_The task_
Rewrite the listing below with every "Screen dimensions" changed to "Display size", leaving everything else as it is.

_Records shown_

= = = = = = =

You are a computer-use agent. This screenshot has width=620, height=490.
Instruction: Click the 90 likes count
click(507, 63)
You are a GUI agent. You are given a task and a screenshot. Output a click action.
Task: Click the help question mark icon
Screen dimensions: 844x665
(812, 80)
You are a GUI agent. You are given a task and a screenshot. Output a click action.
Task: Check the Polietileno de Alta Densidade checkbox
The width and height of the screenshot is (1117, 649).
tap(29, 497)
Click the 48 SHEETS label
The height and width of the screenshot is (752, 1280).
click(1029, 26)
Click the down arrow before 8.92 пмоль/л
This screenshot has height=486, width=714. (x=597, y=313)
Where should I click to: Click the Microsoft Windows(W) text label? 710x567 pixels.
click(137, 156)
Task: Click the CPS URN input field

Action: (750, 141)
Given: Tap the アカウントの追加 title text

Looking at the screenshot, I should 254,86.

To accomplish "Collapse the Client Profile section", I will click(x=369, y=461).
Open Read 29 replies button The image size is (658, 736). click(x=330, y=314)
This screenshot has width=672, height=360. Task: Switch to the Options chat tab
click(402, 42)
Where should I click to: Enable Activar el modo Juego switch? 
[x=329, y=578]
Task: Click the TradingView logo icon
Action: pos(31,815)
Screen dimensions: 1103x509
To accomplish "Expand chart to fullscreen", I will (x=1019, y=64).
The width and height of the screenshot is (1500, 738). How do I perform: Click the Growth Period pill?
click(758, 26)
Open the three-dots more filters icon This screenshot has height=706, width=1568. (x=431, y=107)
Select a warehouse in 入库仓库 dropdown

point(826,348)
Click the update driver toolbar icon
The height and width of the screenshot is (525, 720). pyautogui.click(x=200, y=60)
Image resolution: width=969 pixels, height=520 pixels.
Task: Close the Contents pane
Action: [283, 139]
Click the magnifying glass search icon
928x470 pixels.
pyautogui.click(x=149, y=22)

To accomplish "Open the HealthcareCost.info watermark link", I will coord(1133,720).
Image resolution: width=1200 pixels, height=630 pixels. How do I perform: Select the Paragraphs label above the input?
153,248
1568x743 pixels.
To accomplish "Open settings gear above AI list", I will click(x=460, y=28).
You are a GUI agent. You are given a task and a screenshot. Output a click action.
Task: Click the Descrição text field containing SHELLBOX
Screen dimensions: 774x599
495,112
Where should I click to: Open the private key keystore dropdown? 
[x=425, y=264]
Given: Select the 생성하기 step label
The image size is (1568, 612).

= = = = = = =

_Written response_
You are a computer-use agent. This screenshot has width=620, height=490.
Instruction: Click the 90 likes count
click(507, 63)
You are a GUI agent. You are given a task and a screenshot. Output a click action.
Task: Click the help question mark icon
Display size: 844x665
(812, 80)
You are a GUI agent. You are given a task and a screenshot. Output a click action.
Task: Check the Polietileno de Alta Densidade checkbox
The width and height of the screenshot is (1117, 649).
tap(29, 497)
Click the 48 SHEETS label
The height and width of the screenshot is (752, 1280).
click(1029, 26)
Click the down arrow before 8.92 пмоль/л
This screenshot has height=486, width=714. (x=597, y=313)
Where should I click to: Click the Microsoft Windows(W) text label? 710x567 pixels.
click(137, 156)
Task: Click the CPS URN input field

Action: (750, 141)
Given: Tap the アカウントの追加 title text

Looking at the screenshot, I should 254,86.

To accomplish "Collapse the Client Profile section", I will click(x=369, y=461).
Open Read 29 replies button The image size is (658, 736). click(x=330, y=314)
This screenshot has width=672, height=360. Task: Switch to the Options chat tab
click(402, 42)
Where should I click to: Enable Activar el modo Juego switch? 
[x=329, y=578]
Task: Click the TradingView logo icon
Action: pos(31,815)
Display size: 1103x509
To accomplish "Expand chart to fullscreen", I will (x=1019, y=64).
The width and height of the screenshot is (1500, 738). How do I perform: Click the Growth Period pill?
click(758, 26)
Open the three-dots more filters icon This screenshot has height=706, width=1568. (x=431, y=107)
Select a warehouse in 入库仓库 dropdown

point(826,348)
Click the update driver toolbar icon
The height and width of the screenshot is (525, 720). pyautogui.click(x=200, y=60)
Image resolution: width=969 pixels, height=520 pixels.
Task: Close the Contents pane
Action: [283, 139]
Click the magnifying glass search icon
928x470 pixels.
pyautogui.click(x=149, y=22)

To accomplish "Open the HealthcareCost.info watermark link", I will coord(1133,720).
Image resolution: width=1200 pixels, height=630 pixels. How do I perform: Select the Paragraphs label above the input?
153,248
1568x743 pixels.
To accomplish "Open settings gear above AI list", I will click(x=460, y=28).
You are a GUI agent. You are given a task and a screenshot. Output a click action.
Task: Click the Descrição text field containing SHELLBOX
Display size: 774x599
495,112
Where should I click to: Open the private key keystore dropdown? 
[x=425, y=264]
Given: Select the 생성하기 step label
The image size is (1568, 612).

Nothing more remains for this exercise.